Харр кивнул и, надеясь выиграть время, сказал, что хочет развестись с женой. Клея улыбнулась, но тут же помрачнела.
– Знаешь, я впервые в жизни не хочу причинять никому боль.
– Ты не делаешь ничего плохого. – Харр смотрел на бокал вина в ее руках.
– Но ведь ты же любил ее когда-то.
– Что это меняет?
– Не знаю. Мне кажется, если кого-то по-настоящему любишь, то не можешь причинить ему вред. Больше. Его боль… Она словно становится твоей болью.
– Сейчас я люблю тебя, – то ли соврал, то ли признался Харр, хотя, собственно говоря, это уже ничего не меняло. Для него не меняло. Но Клея расцвела. Щеки ее засветились румянцем. Глаза заблестели.

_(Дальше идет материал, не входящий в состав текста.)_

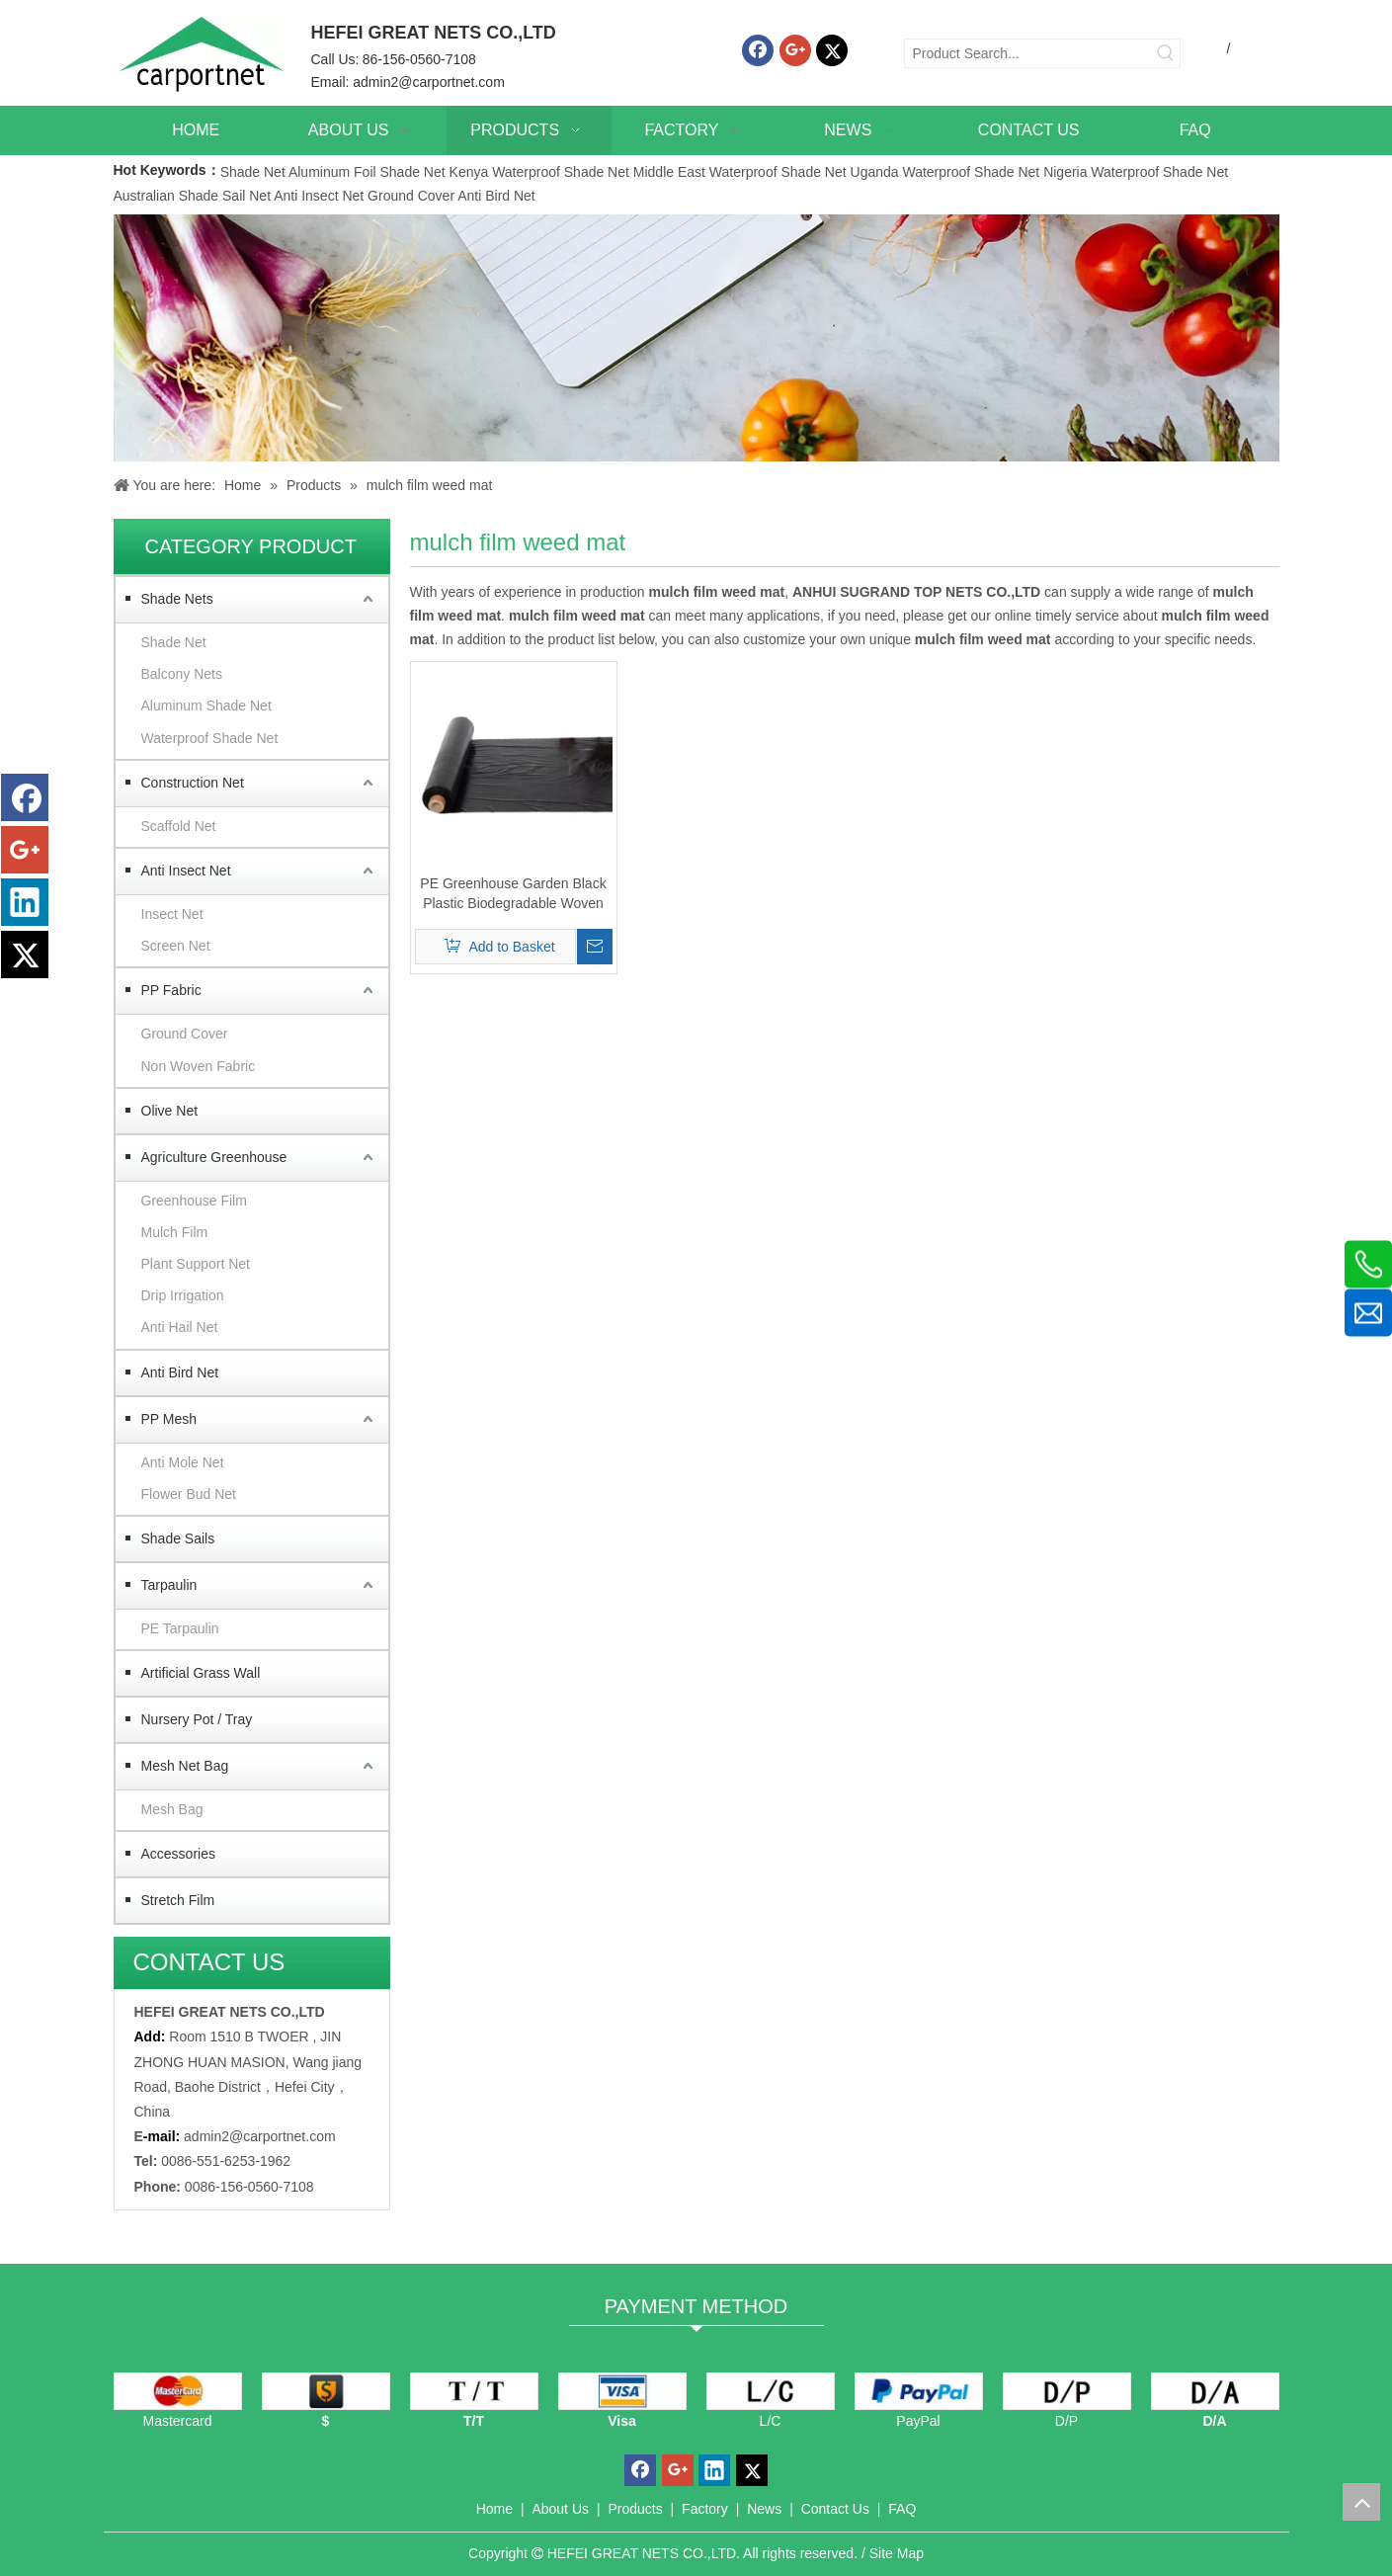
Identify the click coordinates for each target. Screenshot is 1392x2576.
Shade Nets (177, 599)
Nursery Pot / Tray (197, 1719)
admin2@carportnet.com (429, 82)
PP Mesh (169, 1419)
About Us (560, 2509)
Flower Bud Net (188, 1494)
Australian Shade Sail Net (193, 196)
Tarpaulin (169, 1585)
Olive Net (170, 1111)
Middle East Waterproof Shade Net (740, 172)
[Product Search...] (1028, 53)
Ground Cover (411, 196)
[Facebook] (758, 50)
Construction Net (192, 782)
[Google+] (795, 50)
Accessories (178, 1854)
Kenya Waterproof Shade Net (539, 172)
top (1361, 2502)
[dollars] (326, 2391)
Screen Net (175, 946)
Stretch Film (178, 1900)
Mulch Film (174, 1232)
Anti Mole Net (182, 1462)
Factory (705, 2509)
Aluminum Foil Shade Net (369, 172)
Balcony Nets (181, 674)
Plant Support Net (196, 1264)
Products (635, 2509)
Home (494, 2509)
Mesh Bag (172, 1809)
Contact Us (835, 2509)
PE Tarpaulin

– Очень крепкое вино, – растерянно сказала она.
Харр промолчал. Он сидел на кровати и думал о чем-то своем…
Глава вторая
Судебное разбирательство деяний Савла Эпплтона началось в понедельник на нейтральной территории недалеко от Центрального городского парка. Здание суда не предназначалось для подобных слушаний ни размерами, ни общепринятой обстановкой, но, тем не менее, вход был открытым и никто не обращал внимания на мелкие нестыковки.
Странный это был процесс. Эпплтон сам надел на себя наручники и занял место ответчика. Он лично написал послания последователям Моргана и разослал их всем, кто мог бы по всем законам осудить его или оправдать…
– У меня было видение, – сказала Блэр за неделю до назначенного дня суда. Она вошла в комнату, где спал Эпплтон, взяла его ремень и связала им себе руки.
– Что ты делаешь? – спросил охранявший Эпплтона Гарри.
– Голос сказал мне: Вот так и свяжут власти владельца этого пояса и отдадут в руки врагов. – Она закрыла глаза и села на стул.
Гарри долго смотрел на нее, обдумывая услышанное.
– Мы должны рассказать об этом Савлу, – решил он.